[START]

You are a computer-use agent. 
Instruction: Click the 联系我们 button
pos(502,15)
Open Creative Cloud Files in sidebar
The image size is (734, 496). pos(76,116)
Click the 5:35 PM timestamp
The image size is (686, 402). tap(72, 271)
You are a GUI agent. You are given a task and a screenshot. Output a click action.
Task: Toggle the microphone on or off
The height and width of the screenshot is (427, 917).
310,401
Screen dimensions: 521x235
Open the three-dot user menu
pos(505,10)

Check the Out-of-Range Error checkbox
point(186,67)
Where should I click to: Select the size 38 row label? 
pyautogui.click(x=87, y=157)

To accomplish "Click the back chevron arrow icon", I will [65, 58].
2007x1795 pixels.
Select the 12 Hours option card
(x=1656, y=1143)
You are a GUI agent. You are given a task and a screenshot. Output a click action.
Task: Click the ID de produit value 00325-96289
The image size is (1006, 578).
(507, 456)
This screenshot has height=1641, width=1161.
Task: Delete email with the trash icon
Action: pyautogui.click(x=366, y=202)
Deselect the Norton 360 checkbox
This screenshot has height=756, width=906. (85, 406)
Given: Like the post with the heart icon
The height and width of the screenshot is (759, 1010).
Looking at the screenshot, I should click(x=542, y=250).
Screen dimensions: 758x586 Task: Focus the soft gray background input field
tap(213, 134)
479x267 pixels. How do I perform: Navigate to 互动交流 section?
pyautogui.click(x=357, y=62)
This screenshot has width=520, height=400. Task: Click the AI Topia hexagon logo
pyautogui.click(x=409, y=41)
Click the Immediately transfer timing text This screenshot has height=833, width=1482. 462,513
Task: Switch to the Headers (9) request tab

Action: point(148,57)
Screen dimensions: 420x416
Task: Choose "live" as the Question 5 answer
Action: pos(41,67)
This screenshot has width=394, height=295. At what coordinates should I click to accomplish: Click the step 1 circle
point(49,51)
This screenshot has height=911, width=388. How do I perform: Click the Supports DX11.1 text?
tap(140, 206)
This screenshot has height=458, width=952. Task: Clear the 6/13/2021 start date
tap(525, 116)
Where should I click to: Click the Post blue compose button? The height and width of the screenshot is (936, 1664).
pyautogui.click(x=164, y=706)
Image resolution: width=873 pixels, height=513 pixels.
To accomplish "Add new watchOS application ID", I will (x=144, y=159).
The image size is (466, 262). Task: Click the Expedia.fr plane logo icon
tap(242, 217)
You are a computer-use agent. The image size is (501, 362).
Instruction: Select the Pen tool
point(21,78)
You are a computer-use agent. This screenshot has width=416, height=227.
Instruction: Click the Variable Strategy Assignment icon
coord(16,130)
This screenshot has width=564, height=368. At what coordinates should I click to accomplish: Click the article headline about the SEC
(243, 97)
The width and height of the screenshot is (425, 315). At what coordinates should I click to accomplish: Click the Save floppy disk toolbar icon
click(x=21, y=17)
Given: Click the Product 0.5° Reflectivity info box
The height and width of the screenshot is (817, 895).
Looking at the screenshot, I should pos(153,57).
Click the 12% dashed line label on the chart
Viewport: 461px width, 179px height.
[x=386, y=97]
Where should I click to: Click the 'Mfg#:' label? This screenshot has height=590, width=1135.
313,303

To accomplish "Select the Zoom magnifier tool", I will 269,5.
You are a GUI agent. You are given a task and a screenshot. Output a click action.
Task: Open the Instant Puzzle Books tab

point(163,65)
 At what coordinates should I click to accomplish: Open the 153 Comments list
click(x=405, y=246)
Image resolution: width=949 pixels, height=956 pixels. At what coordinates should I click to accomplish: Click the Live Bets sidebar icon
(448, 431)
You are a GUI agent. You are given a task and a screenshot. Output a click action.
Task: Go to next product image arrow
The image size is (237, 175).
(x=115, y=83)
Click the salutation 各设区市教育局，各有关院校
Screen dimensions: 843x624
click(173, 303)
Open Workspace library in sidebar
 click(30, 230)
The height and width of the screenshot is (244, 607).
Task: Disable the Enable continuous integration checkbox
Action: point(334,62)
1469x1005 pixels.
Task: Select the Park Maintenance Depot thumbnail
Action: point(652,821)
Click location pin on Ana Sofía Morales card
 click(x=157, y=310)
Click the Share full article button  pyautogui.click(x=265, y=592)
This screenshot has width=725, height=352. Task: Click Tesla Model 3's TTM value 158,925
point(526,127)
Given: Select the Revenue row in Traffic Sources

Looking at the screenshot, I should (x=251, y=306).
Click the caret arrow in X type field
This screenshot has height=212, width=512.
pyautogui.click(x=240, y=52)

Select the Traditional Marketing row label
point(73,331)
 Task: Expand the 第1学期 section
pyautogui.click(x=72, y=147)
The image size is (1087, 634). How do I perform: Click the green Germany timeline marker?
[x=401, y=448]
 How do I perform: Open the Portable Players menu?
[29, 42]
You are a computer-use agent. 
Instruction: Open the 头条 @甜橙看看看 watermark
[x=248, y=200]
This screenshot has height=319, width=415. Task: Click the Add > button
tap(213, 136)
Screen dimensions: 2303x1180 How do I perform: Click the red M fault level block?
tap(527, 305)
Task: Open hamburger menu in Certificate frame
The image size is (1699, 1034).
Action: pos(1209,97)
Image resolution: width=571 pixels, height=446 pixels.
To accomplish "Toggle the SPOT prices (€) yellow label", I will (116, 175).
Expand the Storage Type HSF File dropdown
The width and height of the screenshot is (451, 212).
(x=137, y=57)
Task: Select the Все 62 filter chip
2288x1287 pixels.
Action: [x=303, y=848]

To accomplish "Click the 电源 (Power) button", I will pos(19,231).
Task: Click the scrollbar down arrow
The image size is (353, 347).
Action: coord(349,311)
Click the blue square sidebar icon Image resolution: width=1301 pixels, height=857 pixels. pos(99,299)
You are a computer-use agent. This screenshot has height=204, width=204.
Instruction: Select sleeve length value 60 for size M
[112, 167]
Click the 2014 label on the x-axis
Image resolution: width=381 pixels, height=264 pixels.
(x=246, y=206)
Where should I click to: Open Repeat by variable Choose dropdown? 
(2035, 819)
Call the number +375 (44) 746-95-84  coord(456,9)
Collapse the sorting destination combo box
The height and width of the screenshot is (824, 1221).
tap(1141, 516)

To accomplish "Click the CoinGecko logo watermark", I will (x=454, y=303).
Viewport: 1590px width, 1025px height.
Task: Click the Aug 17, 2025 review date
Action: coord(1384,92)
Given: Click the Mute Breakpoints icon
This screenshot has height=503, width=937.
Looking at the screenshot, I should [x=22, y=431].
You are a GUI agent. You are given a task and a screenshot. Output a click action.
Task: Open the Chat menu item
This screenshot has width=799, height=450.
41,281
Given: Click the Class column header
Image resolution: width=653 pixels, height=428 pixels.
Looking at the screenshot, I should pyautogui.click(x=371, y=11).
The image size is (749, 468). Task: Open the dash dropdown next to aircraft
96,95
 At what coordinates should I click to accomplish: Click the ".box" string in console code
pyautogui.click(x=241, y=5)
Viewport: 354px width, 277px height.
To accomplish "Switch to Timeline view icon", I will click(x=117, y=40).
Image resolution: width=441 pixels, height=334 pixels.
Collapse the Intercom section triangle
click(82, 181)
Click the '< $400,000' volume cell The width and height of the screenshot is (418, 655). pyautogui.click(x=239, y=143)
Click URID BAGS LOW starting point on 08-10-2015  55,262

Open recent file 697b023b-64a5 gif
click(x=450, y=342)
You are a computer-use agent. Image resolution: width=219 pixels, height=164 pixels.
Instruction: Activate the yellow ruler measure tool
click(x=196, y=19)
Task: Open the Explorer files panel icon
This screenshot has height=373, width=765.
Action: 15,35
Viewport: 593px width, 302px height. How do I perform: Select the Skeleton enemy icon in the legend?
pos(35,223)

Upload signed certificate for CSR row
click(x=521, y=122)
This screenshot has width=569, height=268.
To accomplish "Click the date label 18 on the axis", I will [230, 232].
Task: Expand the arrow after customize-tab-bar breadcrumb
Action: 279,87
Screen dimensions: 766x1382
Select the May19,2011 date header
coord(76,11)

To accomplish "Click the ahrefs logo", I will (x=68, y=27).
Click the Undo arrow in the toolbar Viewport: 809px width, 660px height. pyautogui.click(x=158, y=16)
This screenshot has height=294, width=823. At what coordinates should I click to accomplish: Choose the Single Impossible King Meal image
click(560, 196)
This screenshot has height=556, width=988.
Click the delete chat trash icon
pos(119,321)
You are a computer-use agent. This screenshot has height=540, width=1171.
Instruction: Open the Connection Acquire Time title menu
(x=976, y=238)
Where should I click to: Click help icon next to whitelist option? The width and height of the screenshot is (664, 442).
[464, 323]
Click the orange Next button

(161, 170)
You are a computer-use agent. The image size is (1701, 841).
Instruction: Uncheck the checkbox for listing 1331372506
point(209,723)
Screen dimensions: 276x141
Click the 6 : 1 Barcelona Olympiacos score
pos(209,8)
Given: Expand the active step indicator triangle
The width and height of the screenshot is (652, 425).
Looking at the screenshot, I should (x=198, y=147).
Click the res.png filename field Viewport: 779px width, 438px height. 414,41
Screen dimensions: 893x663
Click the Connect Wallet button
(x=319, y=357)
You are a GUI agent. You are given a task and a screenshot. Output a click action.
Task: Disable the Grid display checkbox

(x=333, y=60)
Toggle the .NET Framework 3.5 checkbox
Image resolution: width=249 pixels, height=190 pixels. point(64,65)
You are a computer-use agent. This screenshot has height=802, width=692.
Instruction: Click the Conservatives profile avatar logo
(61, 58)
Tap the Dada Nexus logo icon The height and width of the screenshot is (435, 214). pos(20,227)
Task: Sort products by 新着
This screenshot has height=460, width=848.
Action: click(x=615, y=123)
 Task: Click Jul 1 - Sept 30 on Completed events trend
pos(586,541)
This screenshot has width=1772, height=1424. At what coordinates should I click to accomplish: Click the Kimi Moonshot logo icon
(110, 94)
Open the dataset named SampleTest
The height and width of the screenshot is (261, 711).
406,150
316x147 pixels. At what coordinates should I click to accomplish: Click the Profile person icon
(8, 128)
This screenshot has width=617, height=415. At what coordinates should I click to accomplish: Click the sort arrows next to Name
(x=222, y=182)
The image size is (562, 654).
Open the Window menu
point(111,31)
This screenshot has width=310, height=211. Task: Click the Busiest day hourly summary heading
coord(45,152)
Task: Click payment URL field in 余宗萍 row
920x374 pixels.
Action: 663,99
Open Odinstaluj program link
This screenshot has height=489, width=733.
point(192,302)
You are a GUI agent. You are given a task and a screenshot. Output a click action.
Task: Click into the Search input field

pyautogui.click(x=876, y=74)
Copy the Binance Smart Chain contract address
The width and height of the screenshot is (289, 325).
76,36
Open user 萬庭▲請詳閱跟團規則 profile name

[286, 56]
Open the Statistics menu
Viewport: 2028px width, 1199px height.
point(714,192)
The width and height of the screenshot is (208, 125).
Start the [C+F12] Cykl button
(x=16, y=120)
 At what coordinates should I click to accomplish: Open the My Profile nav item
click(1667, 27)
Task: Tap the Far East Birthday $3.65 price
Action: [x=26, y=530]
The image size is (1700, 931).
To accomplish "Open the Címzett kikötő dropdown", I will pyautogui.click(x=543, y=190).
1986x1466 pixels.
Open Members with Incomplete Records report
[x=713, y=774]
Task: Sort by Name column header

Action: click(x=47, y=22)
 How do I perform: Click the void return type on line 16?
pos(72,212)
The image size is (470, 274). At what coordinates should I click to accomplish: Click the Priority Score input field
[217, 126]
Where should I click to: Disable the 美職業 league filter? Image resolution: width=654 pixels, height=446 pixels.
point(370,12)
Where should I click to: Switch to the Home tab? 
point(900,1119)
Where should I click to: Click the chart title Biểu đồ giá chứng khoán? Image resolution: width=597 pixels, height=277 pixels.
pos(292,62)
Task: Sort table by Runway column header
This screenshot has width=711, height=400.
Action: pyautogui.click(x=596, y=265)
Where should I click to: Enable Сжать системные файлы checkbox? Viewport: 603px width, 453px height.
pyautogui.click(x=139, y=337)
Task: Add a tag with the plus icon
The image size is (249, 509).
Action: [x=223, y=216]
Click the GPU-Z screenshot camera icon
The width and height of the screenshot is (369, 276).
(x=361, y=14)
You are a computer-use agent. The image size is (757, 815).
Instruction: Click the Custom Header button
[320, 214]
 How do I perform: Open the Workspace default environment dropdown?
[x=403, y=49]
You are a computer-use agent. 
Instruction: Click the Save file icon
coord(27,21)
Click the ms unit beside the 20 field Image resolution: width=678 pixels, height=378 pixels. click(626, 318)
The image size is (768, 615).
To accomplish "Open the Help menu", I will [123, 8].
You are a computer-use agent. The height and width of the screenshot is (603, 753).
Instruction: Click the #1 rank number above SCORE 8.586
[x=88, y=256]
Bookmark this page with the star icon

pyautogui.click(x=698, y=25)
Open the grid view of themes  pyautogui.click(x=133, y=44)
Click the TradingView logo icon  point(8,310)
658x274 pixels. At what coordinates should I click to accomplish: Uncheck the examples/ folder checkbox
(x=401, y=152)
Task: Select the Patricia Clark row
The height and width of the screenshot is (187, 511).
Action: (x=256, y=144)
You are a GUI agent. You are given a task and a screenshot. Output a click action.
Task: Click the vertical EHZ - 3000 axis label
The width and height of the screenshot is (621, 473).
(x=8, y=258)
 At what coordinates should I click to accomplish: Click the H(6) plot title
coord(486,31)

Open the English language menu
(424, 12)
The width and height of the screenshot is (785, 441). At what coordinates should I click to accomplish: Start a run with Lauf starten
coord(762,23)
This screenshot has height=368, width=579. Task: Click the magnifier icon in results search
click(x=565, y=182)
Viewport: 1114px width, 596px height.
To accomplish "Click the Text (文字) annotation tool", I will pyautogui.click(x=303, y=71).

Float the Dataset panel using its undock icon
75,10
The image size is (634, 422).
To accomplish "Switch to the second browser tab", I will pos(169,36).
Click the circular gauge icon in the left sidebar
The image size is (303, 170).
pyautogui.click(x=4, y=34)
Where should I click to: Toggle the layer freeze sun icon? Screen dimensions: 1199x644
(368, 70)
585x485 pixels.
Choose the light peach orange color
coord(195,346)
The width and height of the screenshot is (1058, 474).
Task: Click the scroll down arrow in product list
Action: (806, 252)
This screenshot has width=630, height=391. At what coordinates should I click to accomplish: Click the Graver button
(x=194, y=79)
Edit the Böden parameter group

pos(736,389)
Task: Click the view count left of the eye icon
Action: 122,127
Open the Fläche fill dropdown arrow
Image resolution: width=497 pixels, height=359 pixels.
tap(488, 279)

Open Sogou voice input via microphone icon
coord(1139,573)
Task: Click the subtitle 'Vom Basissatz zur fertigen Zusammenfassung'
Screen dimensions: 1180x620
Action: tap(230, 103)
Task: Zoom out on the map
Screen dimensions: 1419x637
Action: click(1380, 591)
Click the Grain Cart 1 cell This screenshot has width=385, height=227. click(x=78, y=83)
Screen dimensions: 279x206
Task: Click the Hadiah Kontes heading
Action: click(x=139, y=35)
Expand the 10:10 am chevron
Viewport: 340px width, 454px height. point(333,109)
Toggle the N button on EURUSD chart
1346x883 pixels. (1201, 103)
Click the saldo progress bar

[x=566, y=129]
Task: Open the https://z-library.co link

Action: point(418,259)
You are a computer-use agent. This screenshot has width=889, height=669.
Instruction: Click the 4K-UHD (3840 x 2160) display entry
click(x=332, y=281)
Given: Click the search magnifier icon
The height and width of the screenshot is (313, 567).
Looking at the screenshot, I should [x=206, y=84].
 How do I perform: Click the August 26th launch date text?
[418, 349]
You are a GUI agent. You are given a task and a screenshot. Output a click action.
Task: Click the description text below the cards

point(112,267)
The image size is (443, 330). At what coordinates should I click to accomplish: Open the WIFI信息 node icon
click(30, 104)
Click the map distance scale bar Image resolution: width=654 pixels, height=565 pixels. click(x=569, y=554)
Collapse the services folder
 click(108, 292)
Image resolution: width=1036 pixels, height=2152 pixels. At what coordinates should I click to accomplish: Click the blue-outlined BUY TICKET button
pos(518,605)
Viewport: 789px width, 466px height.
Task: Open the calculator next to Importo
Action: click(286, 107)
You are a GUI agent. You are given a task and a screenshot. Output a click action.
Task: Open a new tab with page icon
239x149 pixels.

[END]

* Short exercise
Copy the items from the line that contains "This screenshot has width=1772, height=1424." through the line that contains "point(111,31)", substituting "Edit menu" for "Window menu" and leaving everything else unchanged.

* The solution
This screenshot has width=1772, height=1424. At what coordinates should I click to accomplish: Click the Kimi Moonshot logo icon
(110, 94)
Open the dataset named SampleTest
The height and width of the screenshot is (261, 711).
406,150
316x147 pixels. At what coordinates should I click to accomplish: Click the Profile person icon
(8, 128)
This screenshot has width=617, height=415. At what coordinates should I click to accomplish: Click the sort arrows next to Name
(x=222, y=182)
The image size is (562, 654).
Open the Edit menu
point(111,31)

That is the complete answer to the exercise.